Sous la contrainte : action, pouvoir et consentement, première partie : “non”

Avertissement

Cet article contient une discussion sur le viol, les stratégies visant à excuser les violeurs et à accuser les victimes. Une survivante1 qui a lu cet article avant publication a estimé que la définition du viol donnée l’avait particulièrement secouée.

Résumé

Quand nos modèles de consentement sont utilisés pour excuser les violeurs et disqualifier les analyses féministes, cela vaut la peine de s’interroger sur les limites de ces modèles. Cet article constitue la première partie d’une série d’articles examinant ces questions.
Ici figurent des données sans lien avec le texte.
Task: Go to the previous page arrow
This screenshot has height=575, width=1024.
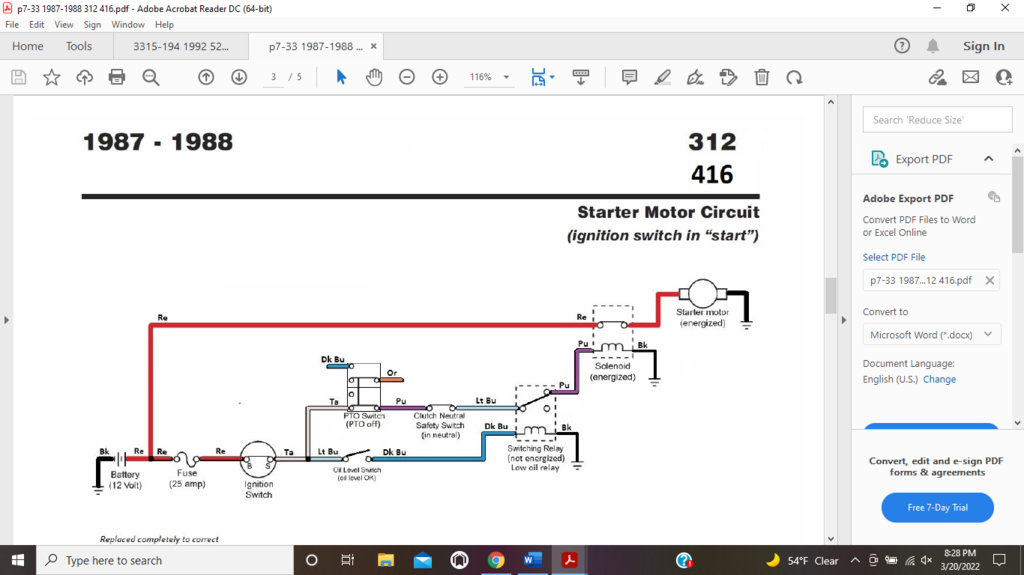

Première partie : “non” : Comprendre le consentement comme un concept binaire en fait un outil critique puissant, puisque de là dérive l’expression “non c’est non”, qui a permis et permet encore de faire évoluer dans le bon sens les mentalités et les attitudes sur la question du viol.

Néanmoins, considérer le consentement comme un concept binaire peut se révéler problématique lorsqu’il s’agit de réfléchir à ce qui peut signifier “non”, et de distinguer entre différentes formes de “oui”, données dans différents contextes.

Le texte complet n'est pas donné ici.